Segment Open

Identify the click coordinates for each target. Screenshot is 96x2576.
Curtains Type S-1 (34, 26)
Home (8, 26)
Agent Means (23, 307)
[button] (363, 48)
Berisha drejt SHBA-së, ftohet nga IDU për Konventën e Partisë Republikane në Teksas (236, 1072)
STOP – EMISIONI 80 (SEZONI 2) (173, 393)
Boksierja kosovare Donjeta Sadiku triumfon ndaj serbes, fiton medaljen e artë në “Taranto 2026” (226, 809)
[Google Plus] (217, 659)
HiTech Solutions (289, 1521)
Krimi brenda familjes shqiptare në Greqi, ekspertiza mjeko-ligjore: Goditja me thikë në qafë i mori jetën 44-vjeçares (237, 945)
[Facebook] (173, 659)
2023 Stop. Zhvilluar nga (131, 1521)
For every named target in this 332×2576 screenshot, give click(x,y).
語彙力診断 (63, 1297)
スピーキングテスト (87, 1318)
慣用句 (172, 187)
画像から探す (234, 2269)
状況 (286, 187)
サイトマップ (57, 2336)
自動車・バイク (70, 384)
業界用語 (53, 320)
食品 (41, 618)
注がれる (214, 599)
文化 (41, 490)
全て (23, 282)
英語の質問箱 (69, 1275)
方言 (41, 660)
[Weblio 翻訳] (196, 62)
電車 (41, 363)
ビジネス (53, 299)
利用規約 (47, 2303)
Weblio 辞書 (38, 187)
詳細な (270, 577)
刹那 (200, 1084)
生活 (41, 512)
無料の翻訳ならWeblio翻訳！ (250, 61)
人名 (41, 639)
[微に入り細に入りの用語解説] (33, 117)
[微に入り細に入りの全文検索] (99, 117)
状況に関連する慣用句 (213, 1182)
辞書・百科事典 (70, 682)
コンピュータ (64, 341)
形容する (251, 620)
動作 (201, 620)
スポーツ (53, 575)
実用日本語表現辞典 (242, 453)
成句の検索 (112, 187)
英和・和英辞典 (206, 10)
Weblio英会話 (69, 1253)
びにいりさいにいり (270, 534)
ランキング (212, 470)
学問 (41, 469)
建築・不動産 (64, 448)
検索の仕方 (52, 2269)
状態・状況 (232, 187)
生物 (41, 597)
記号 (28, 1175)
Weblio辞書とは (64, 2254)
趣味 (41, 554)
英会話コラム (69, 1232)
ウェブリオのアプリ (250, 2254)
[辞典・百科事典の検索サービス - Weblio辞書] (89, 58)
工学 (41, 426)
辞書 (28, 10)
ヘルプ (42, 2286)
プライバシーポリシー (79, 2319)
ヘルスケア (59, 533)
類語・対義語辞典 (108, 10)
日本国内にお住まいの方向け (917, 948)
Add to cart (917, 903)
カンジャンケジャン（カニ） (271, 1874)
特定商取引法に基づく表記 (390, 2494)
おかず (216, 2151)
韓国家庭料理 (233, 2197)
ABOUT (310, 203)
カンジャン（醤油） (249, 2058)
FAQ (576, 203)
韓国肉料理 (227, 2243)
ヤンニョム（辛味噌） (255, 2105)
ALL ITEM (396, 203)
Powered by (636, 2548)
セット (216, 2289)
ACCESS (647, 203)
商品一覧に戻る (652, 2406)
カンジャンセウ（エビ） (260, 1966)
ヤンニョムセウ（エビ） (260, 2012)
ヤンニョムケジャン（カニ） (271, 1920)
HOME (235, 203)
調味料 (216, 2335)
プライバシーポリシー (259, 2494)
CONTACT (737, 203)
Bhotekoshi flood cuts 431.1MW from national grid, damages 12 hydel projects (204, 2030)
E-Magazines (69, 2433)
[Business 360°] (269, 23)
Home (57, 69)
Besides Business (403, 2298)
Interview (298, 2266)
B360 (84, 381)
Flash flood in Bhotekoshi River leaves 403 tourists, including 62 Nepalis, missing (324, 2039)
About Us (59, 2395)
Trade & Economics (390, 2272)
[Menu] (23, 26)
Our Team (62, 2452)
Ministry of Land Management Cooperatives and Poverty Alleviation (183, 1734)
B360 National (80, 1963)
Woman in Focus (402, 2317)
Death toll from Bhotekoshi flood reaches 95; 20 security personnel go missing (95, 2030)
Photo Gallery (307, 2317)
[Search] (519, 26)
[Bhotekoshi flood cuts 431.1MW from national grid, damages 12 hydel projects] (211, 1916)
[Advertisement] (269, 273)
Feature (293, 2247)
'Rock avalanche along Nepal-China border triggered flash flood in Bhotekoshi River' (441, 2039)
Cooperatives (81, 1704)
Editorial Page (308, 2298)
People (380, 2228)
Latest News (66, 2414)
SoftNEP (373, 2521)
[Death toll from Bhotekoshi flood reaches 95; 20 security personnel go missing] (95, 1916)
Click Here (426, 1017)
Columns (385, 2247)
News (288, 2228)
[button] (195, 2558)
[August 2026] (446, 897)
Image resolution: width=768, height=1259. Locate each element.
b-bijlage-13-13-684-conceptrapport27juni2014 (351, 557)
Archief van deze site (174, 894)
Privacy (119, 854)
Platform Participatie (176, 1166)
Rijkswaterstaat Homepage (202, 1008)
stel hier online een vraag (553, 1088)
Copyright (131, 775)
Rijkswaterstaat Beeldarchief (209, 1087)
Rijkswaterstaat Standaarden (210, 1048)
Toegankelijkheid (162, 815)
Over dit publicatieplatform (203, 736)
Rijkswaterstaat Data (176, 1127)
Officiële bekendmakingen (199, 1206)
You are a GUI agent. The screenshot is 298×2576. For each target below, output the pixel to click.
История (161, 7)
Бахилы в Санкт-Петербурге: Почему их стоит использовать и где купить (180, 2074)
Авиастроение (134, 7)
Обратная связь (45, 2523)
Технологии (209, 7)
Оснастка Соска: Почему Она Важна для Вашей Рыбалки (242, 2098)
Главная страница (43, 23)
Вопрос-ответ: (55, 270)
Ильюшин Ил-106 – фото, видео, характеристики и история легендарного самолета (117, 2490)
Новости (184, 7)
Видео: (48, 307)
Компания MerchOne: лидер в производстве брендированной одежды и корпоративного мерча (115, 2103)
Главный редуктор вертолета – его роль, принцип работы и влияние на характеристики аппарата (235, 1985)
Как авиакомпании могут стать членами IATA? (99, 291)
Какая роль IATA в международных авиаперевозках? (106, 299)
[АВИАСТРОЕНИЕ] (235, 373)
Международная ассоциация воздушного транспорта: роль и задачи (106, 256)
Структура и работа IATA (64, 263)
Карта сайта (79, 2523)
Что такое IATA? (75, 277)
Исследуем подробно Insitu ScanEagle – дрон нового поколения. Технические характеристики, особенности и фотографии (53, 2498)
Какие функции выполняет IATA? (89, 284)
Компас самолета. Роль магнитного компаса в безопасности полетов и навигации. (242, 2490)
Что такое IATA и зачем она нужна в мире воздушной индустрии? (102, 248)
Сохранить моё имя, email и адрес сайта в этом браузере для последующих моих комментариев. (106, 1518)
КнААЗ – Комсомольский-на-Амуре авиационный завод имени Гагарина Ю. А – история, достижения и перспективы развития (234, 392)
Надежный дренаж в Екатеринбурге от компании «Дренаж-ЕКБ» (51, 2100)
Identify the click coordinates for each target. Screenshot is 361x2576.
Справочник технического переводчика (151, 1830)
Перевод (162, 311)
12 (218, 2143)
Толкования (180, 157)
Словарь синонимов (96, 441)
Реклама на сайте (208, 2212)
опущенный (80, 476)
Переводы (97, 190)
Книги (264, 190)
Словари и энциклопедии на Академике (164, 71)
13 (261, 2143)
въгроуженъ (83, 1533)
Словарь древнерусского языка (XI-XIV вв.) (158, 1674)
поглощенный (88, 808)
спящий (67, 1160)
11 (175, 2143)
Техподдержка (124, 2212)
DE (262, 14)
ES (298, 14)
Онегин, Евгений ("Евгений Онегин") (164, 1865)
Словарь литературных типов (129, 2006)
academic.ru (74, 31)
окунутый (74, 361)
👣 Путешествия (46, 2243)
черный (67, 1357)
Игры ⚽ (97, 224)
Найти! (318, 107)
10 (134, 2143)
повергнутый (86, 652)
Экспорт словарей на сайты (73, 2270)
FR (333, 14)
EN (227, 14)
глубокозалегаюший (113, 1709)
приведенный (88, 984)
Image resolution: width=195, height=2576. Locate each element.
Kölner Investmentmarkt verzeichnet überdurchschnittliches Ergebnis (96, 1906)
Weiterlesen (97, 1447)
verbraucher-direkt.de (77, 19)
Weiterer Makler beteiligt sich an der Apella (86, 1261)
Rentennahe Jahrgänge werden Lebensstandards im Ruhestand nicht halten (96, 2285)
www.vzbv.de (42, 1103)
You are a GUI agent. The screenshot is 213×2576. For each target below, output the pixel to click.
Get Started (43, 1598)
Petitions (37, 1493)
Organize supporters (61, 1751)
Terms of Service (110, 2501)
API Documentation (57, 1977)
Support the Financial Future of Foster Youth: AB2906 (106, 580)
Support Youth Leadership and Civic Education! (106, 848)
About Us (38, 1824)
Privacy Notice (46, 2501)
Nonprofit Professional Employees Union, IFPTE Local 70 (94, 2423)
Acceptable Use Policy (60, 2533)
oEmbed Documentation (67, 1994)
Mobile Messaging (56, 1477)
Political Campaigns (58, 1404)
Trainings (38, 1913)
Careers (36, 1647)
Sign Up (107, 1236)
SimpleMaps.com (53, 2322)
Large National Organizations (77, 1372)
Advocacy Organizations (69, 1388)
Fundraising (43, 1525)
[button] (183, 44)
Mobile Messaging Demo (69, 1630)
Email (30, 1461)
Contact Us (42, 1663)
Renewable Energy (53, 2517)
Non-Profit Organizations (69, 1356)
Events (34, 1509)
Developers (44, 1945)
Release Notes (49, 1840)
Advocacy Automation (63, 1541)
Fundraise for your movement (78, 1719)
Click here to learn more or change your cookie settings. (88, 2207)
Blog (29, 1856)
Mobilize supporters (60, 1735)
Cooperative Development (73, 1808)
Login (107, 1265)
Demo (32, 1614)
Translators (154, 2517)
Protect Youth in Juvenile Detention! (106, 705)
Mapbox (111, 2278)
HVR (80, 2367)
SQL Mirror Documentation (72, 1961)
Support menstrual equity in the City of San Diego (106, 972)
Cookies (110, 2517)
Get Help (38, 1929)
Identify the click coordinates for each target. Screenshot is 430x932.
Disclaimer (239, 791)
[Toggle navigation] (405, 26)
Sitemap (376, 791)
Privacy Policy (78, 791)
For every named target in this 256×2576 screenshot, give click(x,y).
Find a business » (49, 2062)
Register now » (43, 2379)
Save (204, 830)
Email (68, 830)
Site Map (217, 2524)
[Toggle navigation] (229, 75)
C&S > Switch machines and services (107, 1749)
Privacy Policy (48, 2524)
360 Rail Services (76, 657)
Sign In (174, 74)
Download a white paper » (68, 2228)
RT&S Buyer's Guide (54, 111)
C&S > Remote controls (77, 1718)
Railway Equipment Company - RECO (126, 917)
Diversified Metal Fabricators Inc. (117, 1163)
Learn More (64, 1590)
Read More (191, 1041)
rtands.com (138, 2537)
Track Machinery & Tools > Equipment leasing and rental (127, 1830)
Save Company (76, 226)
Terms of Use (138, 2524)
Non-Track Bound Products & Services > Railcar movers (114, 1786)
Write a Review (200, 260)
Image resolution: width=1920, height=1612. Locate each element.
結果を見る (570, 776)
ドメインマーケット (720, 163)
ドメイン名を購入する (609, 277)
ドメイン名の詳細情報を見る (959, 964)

Segment Closed

(EXERCISE BRIEF) Across the entries above, how many lines include the word "supporters"? Give only the number.

(ANSWER BELOW) 2